Мария Ивановна подошла к сосне и положила возле корней цветы. Старичок снял кепку, перекрестился...
— Тут была могила, — как бы извинительно произнес старичок.
— Верю, Федот Максимович, — сказала Мария Ивановна.
— Приехал я после мобилизации, в гражданскую ишо, а тут все разворочено, перекопано... Батарея стояла... Фронт, стало быть. Не то белые, не то красные.
Блеснула молния, ударил гром, и с новой силой зашумели сосны, заметалась пшеница.
— Кабы дождь не пошел, — сказал старичок.
— Это ничего, — отозвалась Мария Ивановна.

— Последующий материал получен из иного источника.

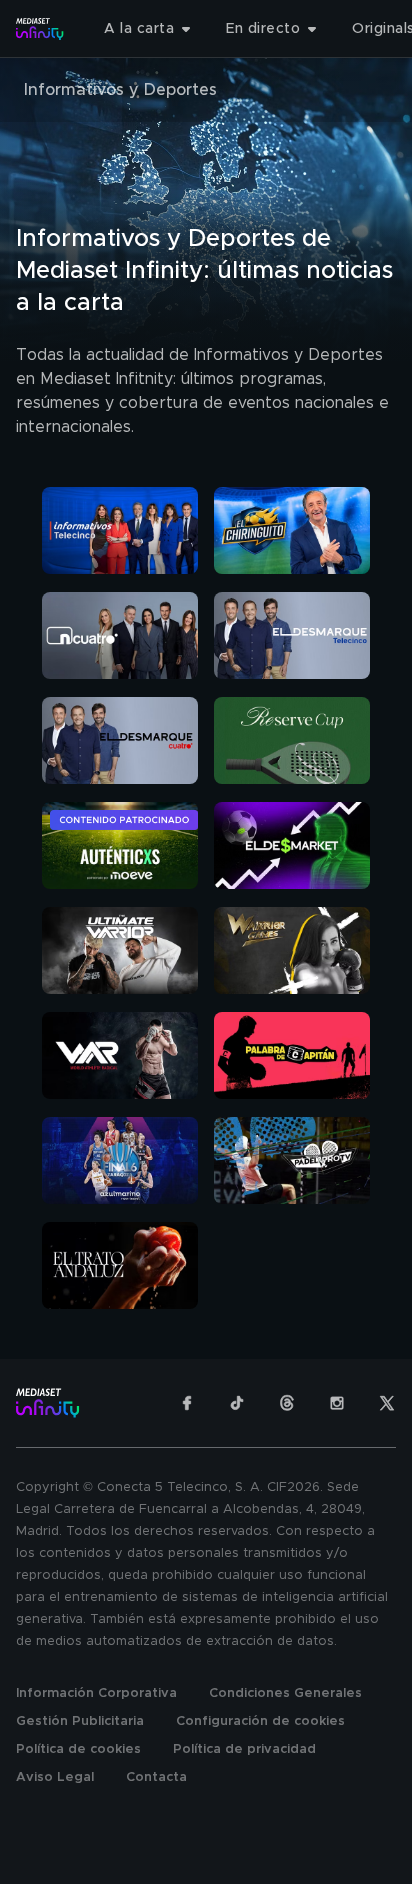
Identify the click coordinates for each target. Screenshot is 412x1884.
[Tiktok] (237, 1403)
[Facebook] (187, 1403)
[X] (387, 1403)
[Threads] (287, 1403)
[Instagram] (337, 1403)
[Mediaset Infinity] (40, 29)
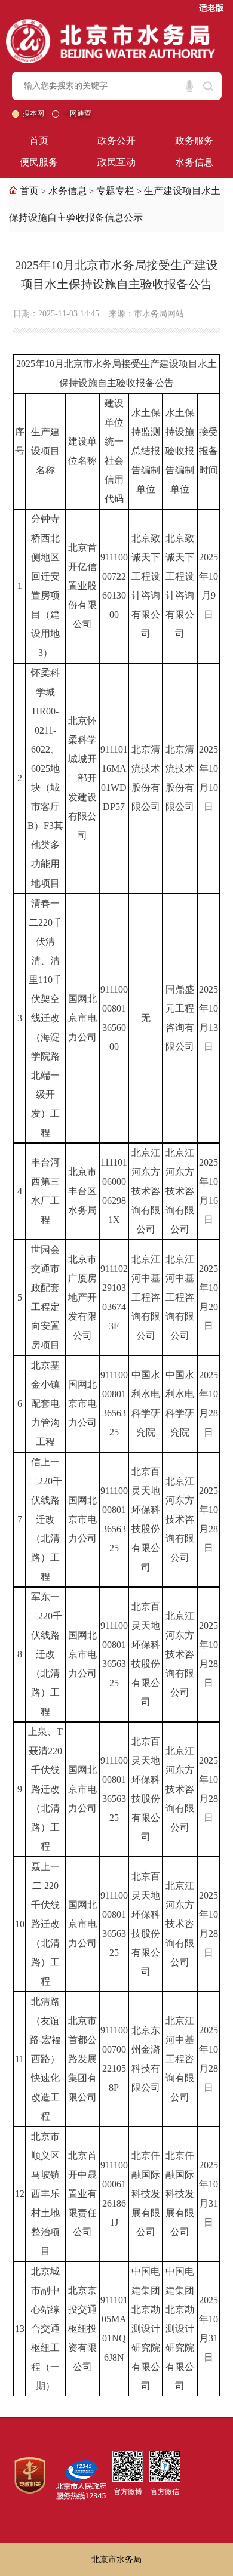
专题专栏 (115, 191)
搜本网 (34, 113)
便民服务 (39, 162)
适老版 (211, 8)
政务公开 (116, 140)
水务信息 (194, 162)
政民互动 (116, 162)
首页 (38, 140)
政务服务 (194, 140)
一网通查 (77, 113)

Она смотрела на мятущееся пшеничное поле и вся ушла в себя.
— Гляди ты, какая пшеница, — говорит старик. — Ее рвет и мечет, влежку кладет, а она все распрямляется. Говорят — это ваша "Твердь". Хорошо вы сработали!
— Я только завершала... А заложил ее он, давным-давно. Все от отца идет...
Она вдруг качнулась и оперлась рукой о сосну.
— Что с вами, Мария Ивановна?
— Наверное, от жары... Напекло. Принесите воды! Голова кружится.
— Воды! Скорее воды! — запричитал старик и трусцой побежал вниз по откосу.
А Мария Ивановна стала медленно сползать вдоль сосны наземь.
Зашаталась земля, дрогнули хвойные ветви и поплыли во все стороны, растворяясь в голубом бездонном пространстве.
Вроде бы и то поле, и место чем-то похоже на то, но перед нами уже не колосья пшеницы, а белая россыпь ромашек, да синие вкрапины ирисов, да желтые пятна купальниц.
Девушки в длинных платьях и мужчина с бородкой, в той же старомодной соломенной шляпе с низкой тульей, собирают гербарий. Это Твердохлебов Иван Николаевич с дочерьми Ириной и Мусей. Младшая Муся, совсем еще подросток, в беленькой панамке, в плетеных башмачках, бегает по лугу.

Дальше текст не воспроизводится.